▶ _What you are asked to do_: Return the line containing "Select the Observer user type button" and every line beneath it through the end of the entries below, unchanged. Pictures stay out.

Saved data entries
▬▬▬▬▬▬▬▬▬▬
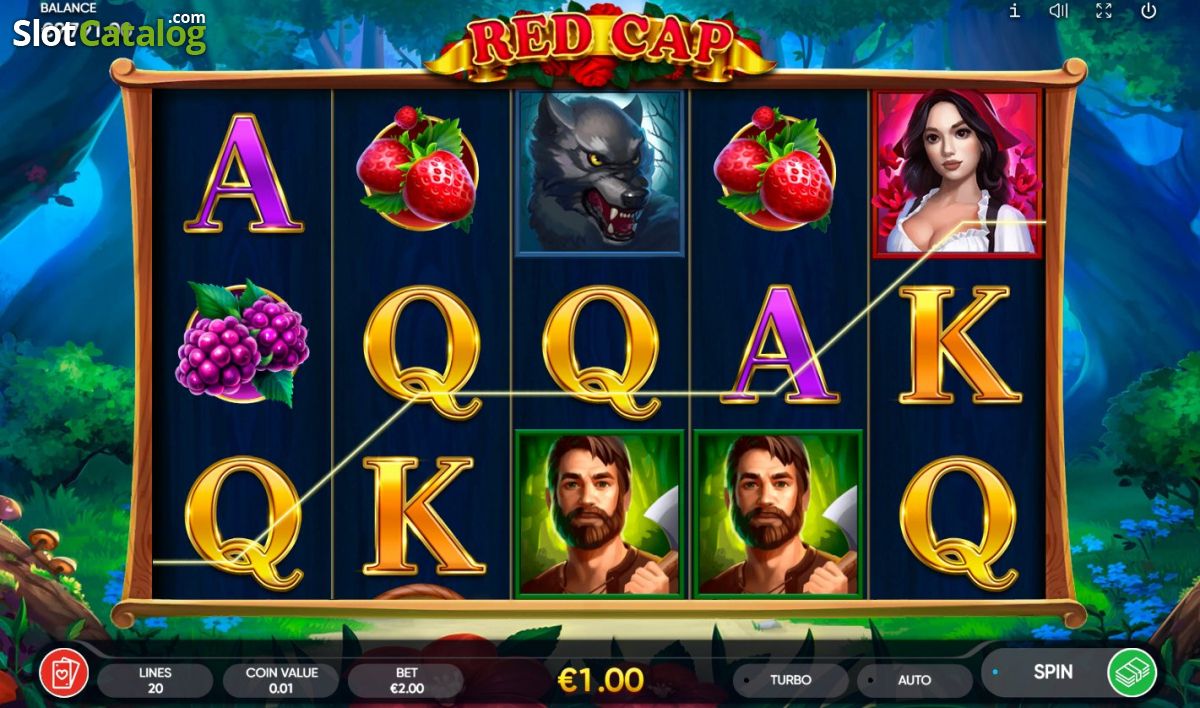Click the power exit icon
The height and width of the screenshot is (708, 1200).
(x=1149, y=11)
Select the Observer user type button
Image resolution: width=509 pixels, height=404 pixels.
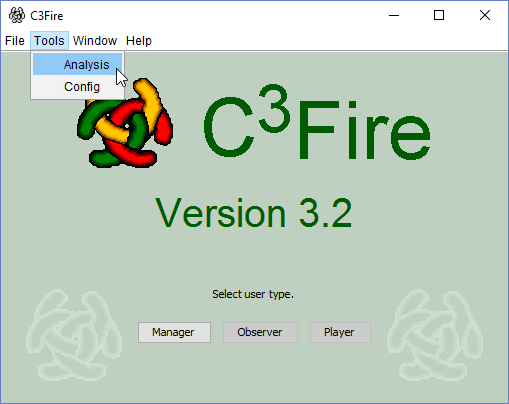[260, 332]
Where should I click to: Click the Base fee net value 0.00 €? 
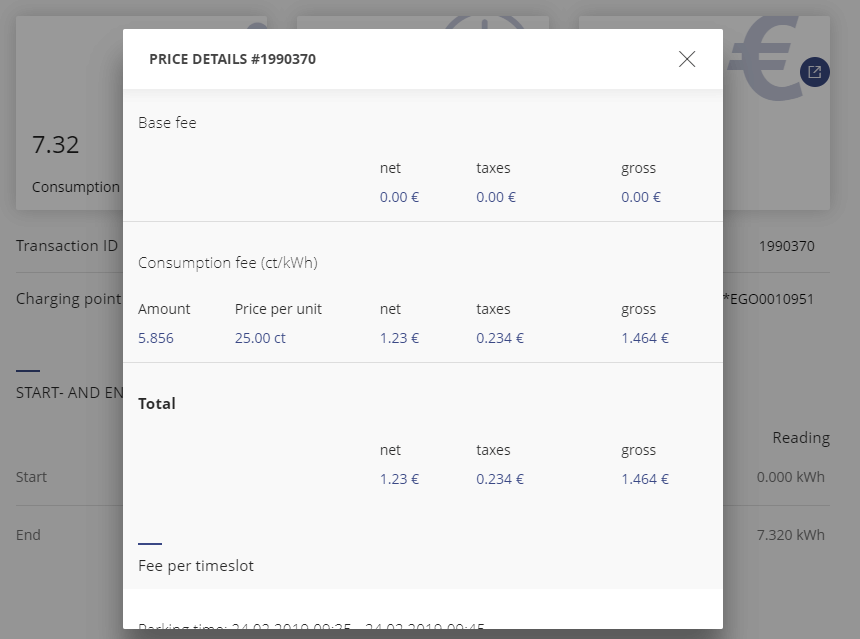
▬▬▬▬▬▬▬▬▬▬
▶ _Answer to the problem_:
Select the Observer user type button
Image resolution: width=509 pixels, height=404 pixels.
[260, 332]
Where should I click to: Click the Base fee net value 0.00 €? 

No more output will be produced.